Saturday, March 26, 2011

The White Rim Road


Whitecrack: The trail at the end of the road.
I love having a job which forces me into the backcountry. (I love having a computer which I can toss into a bag and carry into the backcountry. Shhh… don’t tell. I know, I’m a disgrace to backpackers everywhere, but most backpackers aren’t trying to turn in their dissertations in a week, and when you have to work away from home for three days, you can’t afford to lose those extra hours of study time.) At the start of the week, every force of nature seemed determined to thwart our White Rim orientation trip. If 50mph winds and flurries of snow weren’t discouraging enough, every time I set foot in the visitor center, it seemed another wrench had been thrown into our plan: LE wouldn’t be available to help us shuttle vehicles around the road closure and headquarters loaned out the only vehicle large enough to carry our group of seven; then, the bicycles were all in disrepair; when we concocted a plan using two vehicles, they told us every driver had to be certified in four-wheel driving before departing. I was up to my ears in scheduling, hiring, and training the regular staff, and it seemed like it would just be easier to back out of the trip and try to catch up on my workload. I felt nothing like a backcountry ranger.

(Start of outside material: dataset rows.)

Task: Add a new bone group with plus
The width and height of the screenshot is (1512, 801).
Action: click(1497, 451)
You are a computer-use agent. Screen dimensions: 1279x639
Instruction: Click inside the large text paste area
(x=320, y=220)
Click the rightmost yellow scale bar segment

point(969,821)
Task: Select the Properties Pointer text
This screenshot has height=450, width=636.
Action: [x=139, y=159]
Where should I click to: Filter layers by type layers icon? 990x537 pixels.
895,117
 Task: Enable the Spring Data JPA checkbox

Then, twenty-four hours before our scheduled departure, our trip leader and I had the same brainstorm: if we started one group out by vehicle and a second group by foot, we could meet in the middle and swap out. I spent a couple hours rearranging the schedule and cranked out something which would get us through the rest of the week. Thanks to Bobby’s outstanding preparation, we shifted right into the new plan and on Wednesday morning I was cramming my pack full of as much long underwear as I thought I could carry, telling myself that the job and dissertation weren’t going anywhere in the next few days and it was time to go, go, go.

Ready to go... as soon as that storm blows by.
I led the second group down the Wilhite Trail, 6.1 miles to the White Rim road, where we would meet up with the group in the early afternoon. We hit a minor glitch when everyone showed up expecting the others to have planned our group dinner. After some rummaging through our nearly naked cupboards we managed to pull together a basic pasta dish. One of our seasonals had just arrived in the park 36 hours earlier, but gamely volunteered to contribute and carry a 54-ounce jar of pasta sauce. Between his pasta and my pack half-full of cookies, at least we wouldn’t starve.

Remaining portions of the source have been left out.